Deito-me do lado direito da cama. Ele, no esquerdo. No início dividíamos a tarefa de arrumar os lençóis. Com o passar do tempo, passei a fazer isso sozinho. Não por falta de vontade dele. Mas por hábito meu, que deito e acordo antes. Sou eu quem faço o convite quando o sono chega. Antes confiro o relógio da tv, mudando os canais e torcendo para que nenhum programa o desperte. Então faço o convite. Ele pergunta que horas são. Confere por si mesmo, e se espanta como o tempo passou. Solta um suspiro de resignação.
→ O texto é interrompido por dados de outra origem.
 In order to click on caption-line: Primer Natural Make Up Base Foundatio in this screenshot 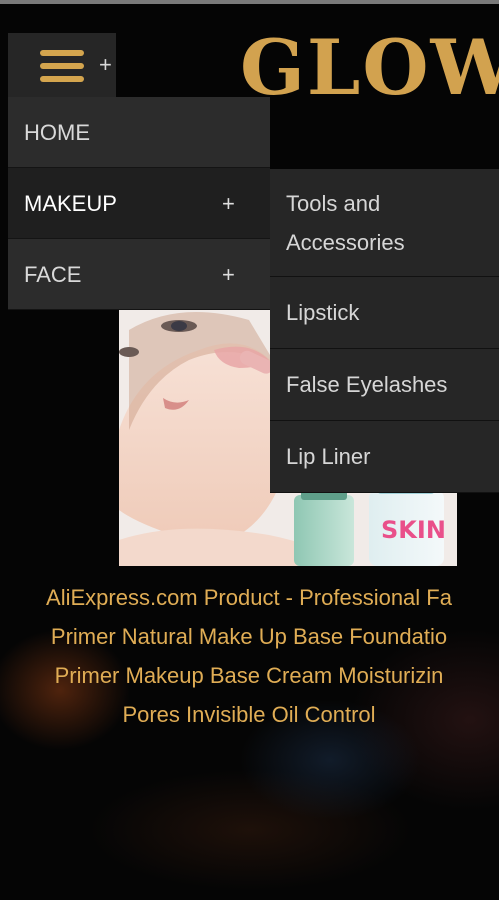, I will do `click(249, 636)`.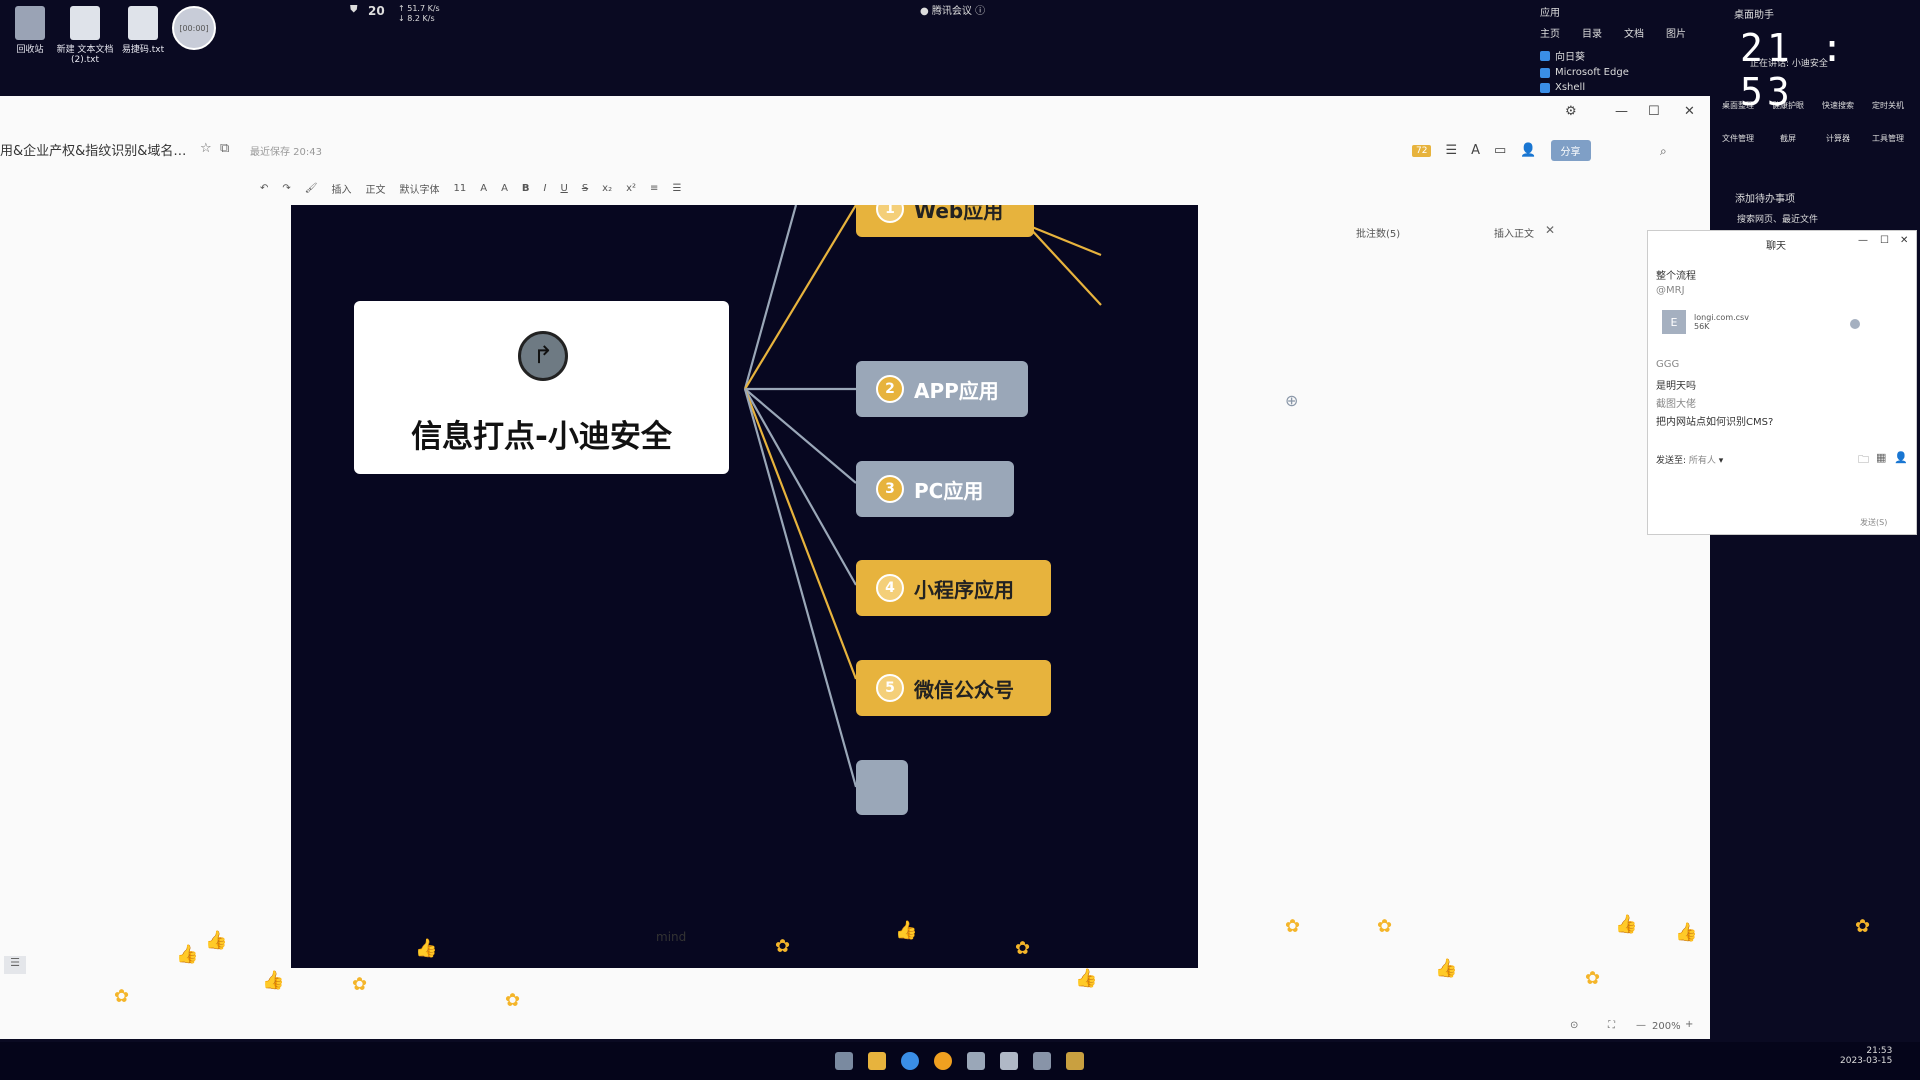 Image resolution: width=1920 pixels, height=1080 pixels. I want to click on bold-button: B, so click(526, 188).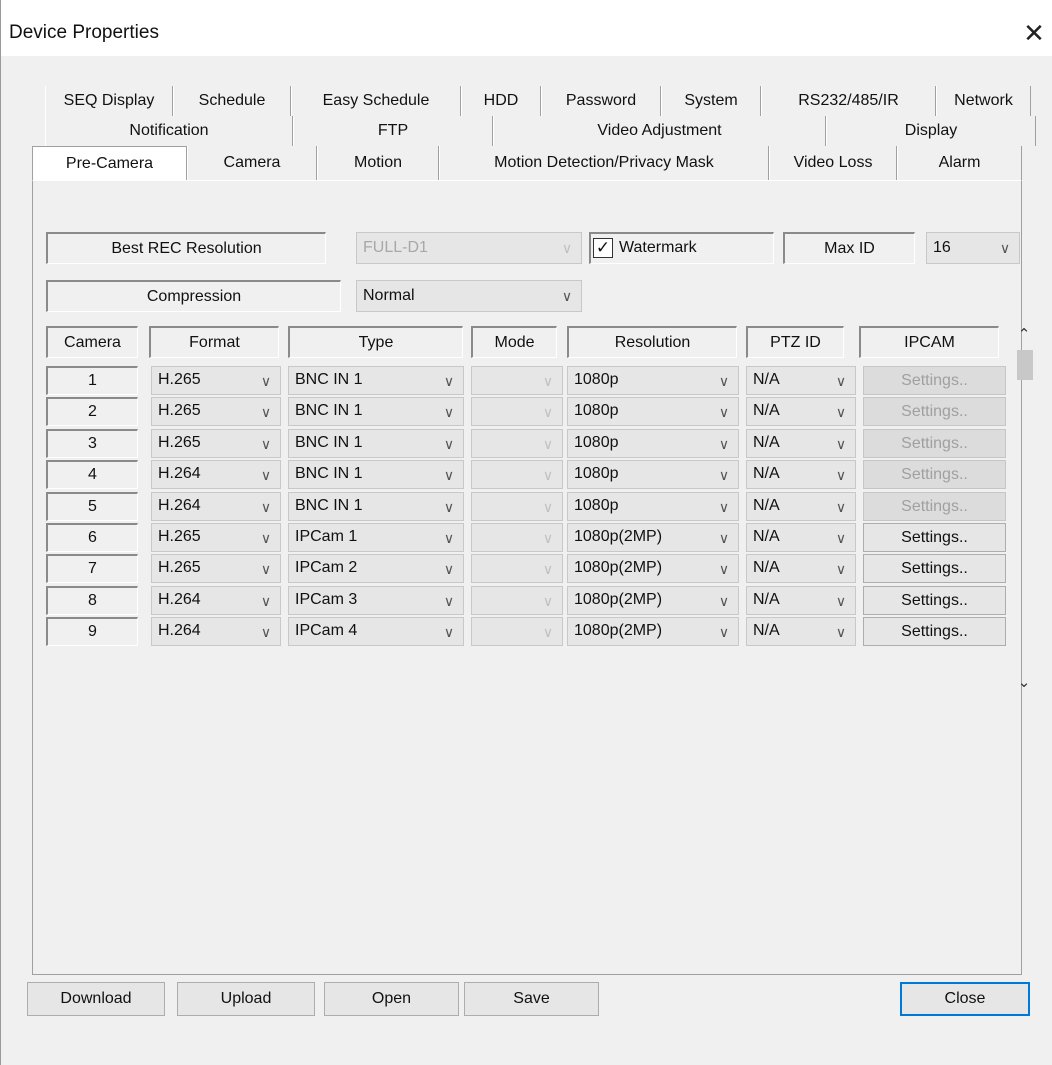 This screenshot has height=1065, width=1052. Describe the element at coordinates (96, 999) in the screenshot. I see `download-button: Download` at that location.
Eu, que já escovei os dentes e lavei o rosto, sigo direto para o quarto. Já ele cumpre todo um ritual. Costuma ir primeiro à cozinha buscar seu copo de água, que fica ao lado da cama e por vezes faz companhia aos copos e xícaras de noites anteriores. Eu cuido para que as luzes do quarto estejam acesas. Apago assim que ele vai ao banheiro. Ocupo o espaço da cama que me cabe, aquele em que as cobertas não estão presas ao colchão – o dele é o outro, que mais parece um casulo. Impacientemente aguardo por ele, ao som da torneira aberta.
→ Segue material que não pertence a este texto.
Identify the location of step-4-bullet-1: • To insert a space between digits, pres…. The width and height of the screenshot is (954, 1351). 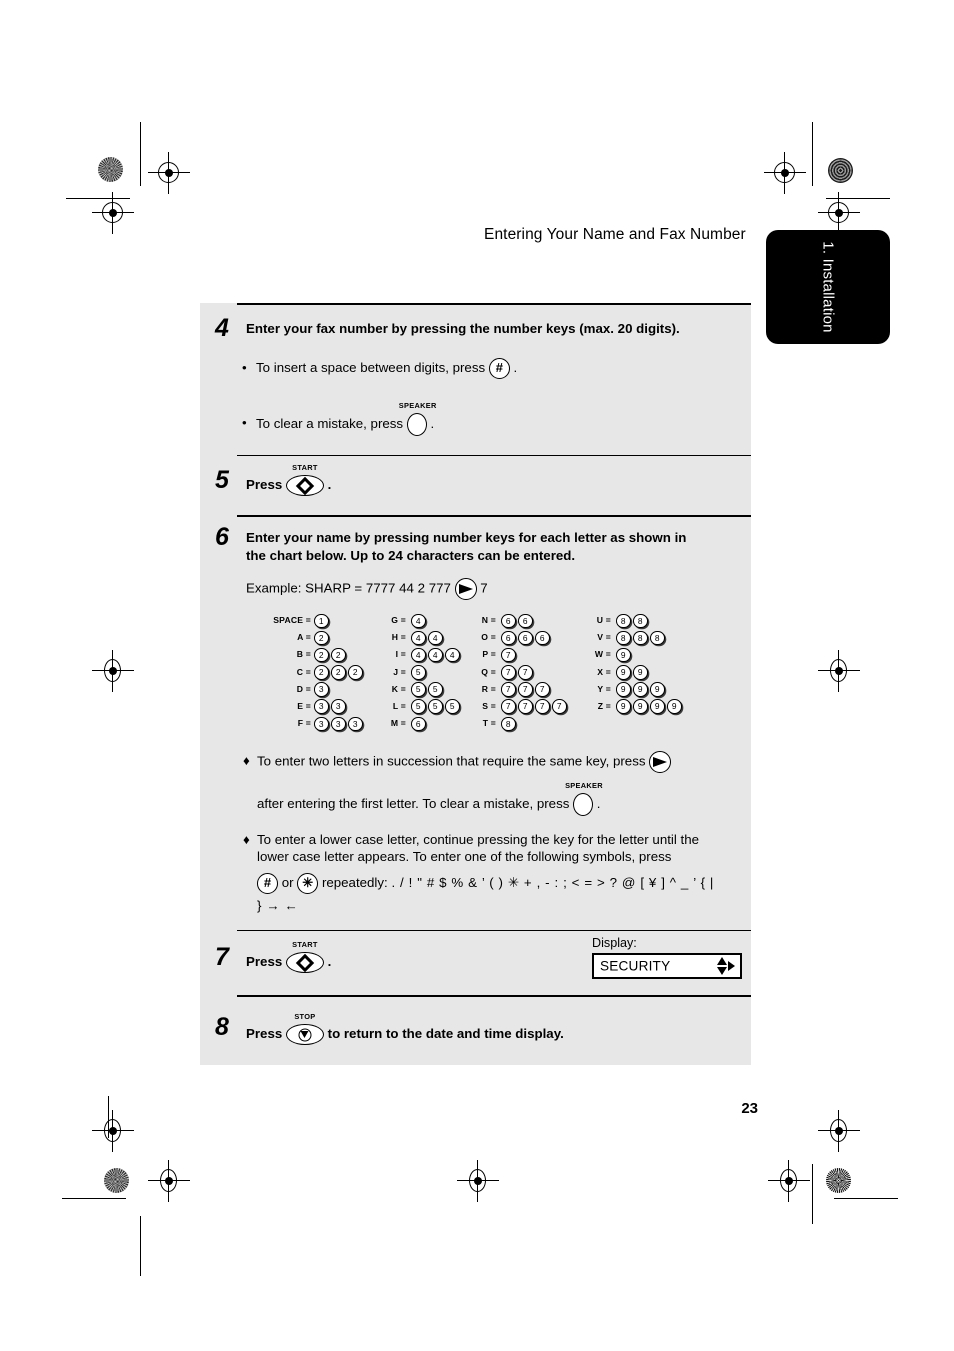
(482, 368). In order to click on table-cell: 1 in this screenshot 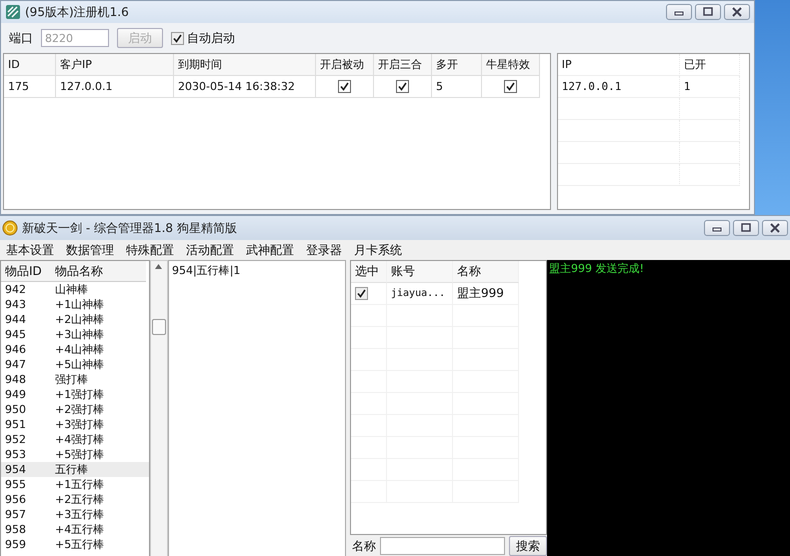, I will do `click(710, 87)`.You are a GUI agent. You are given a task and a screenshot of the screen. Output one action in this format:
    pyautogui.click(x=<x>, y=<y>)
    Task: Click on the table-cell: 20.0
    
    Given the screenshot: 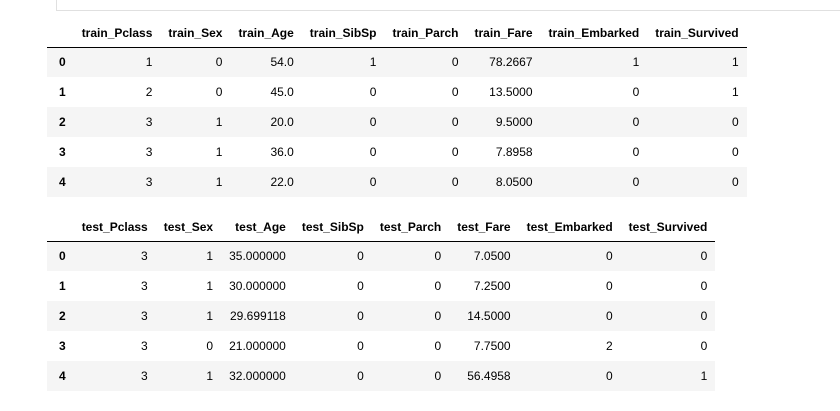 What is the action you would take?
    pyautogui.click(x=282, y=122)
Assim que a água deixa de cair e as portas rangem, me aprumo. Ele caminha pelo vão estreito entre a cama e a parede. Senta na beirada. Toma sua água. Solta mais um suspiro. Ajusta o despertador. Confere se as cobertas estão presas do modo que gosta, e, finalmente, se deita. Eu não durmo sem uma troca de “boa-noite” e um beijo. Ele sabe disto, mas às vezes, algumas de propósito, outras de pura distração, talvez, simplesmente fecha os olhos. Zangado, dou-lhe as costas. Ele nem percebe, ou finge não perceber. Viro daqui e dali. Até que desisto e faço o que esperava que ele fizesse. Ele me abraça. Eu sorrio.  Está tudo bem. Pomo-nos a dormir.

Alguns escritores, como americano Herman Melville, autor de Moby Dick, afirmam que não há lugar melhor que a cama para confidências. “Há casais que conversam sobre os tempos passados até que os surpreende o amanhã.” As nossas são feitas em silêncio, com o roçar de pernas e o alisar dos braços. E por vezes ocupamos a cama toda, sem lados direito ou esquerdo. E desarrumamos os lençóis. Juntos.